I was walking down my creekline, cleaning up, checking for weeds and rabbits and generally enjoying the day when I saw what I thought was a big piece of old rusty metal.
What on earth was this doing on my creek!
All metal bits, old fencing wire and so on had been cleaned up many years ago.
When I got closer, I realised it was a monster fungus emerging from the leaf litter.I only had my binoculars to use as a comparison.
So next day, I went back with the tape measure ( and binoculars again) and measured 45mm length and 26 mm front to back.
I also managed to get a bit of a look at the undersurface which was spongy, confirming that this humungous fungus was a bolete of some sort.

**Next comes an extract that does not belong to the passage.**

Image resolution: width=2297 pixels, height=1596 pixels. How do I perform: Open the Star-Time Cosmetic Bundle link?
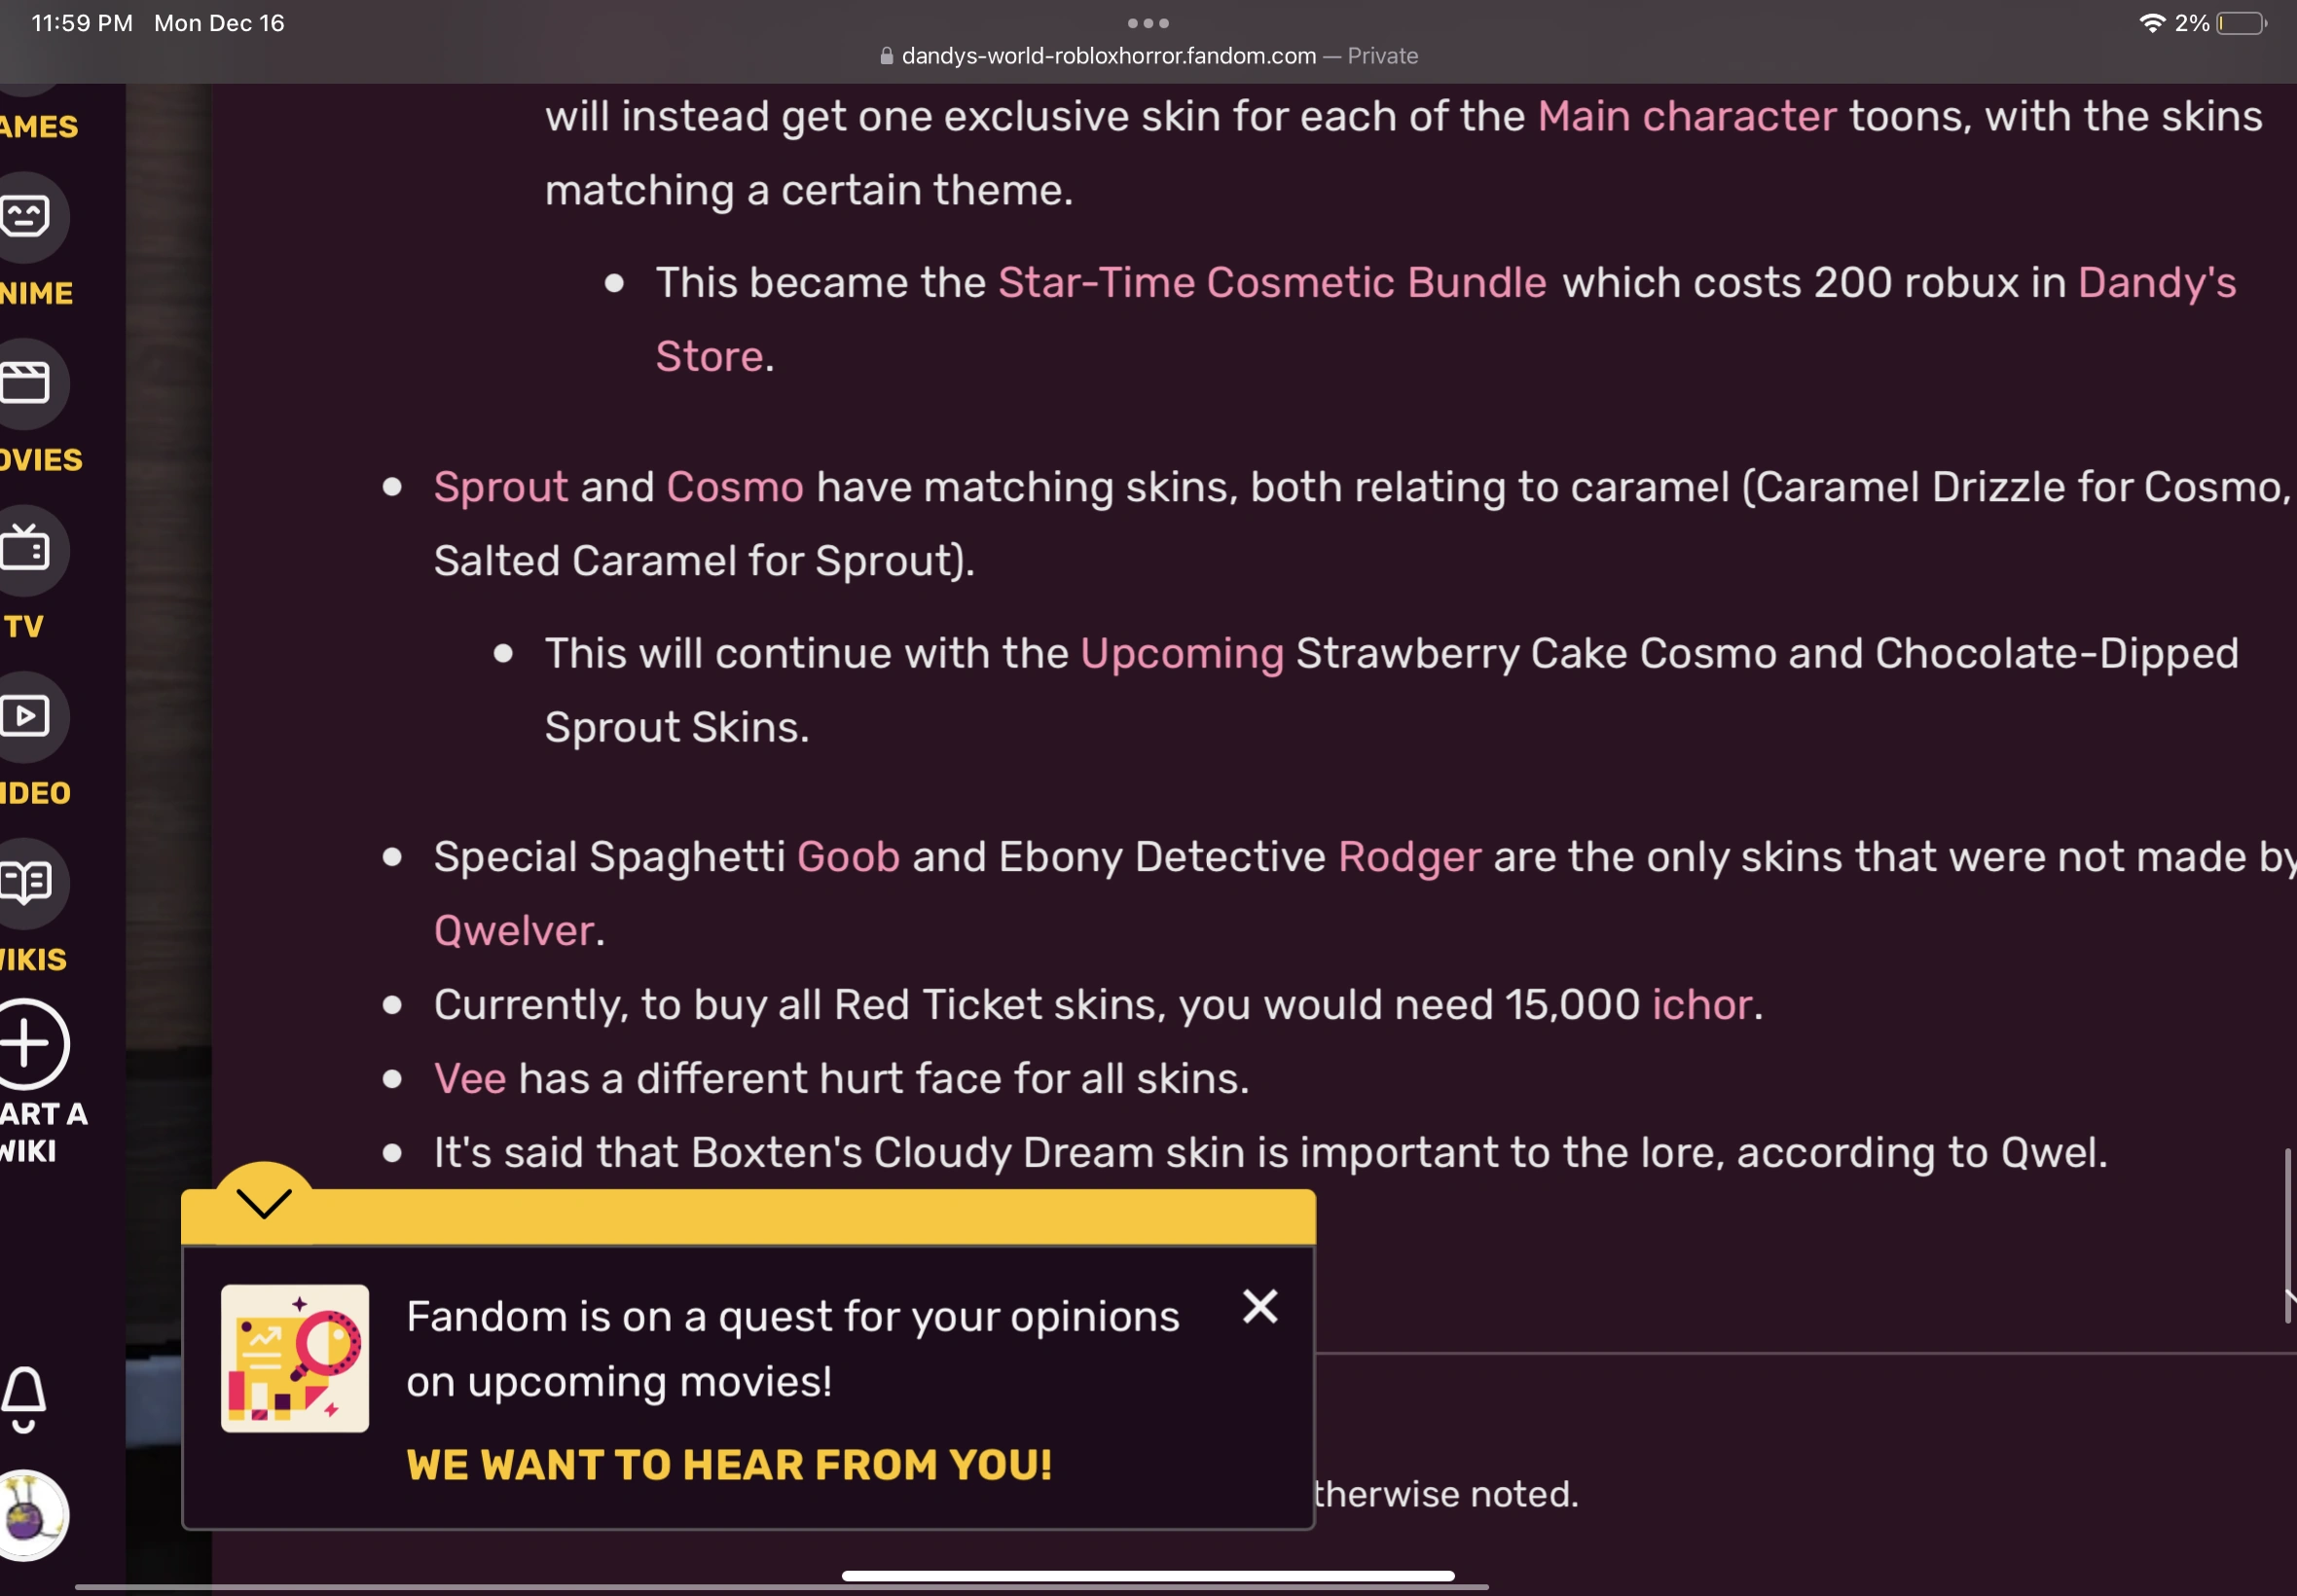pyautogui.click(x=1272, y=283)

On scanning my several Fungus books I came up with Boletus ( or Phaeogyroporus) portentosus-regarded as Australia's largest terrestrial fungus "with individuals sometimes exceeding 1m in diameter" (A Field Companion to Australian Fungi- Bruce Fuhrer).
So this one was actually a baby.
From the Atlas of Living Australia-https://bie.ala.org.au/species/NZOR-6-3554
"Phlebopus marginatus, known as the salmon gum mushroom in Western Australia, is a member of the Boletales or pored fungi and possibly Australia's largest terrestrial mushroom, with the weight of one specimen from Victoria recorded at 29 kg (64 pounds).
It is an imposing sight in forests of southeastern and southwestern Australia. Initially described as Boletus marginatus in 1845, and also previously known by scientific names such as Phaeogyroporus portentosus and Boletus portentosus it is in fact not as closely related to typical boletes as previously thought."
You can see the difficulties with identification even for the experts.
Bruce Fuhrer's comments on the edibilty of this species should put you off sampling it-"favourite breeding ground for fungus flies, the maggots of which cause rapid putrefaction..." although it is eaten,with relish, particularly in South- east Asia.
As with all fungi- the greatest care should be taken with identification before eating- if in doubt- don't.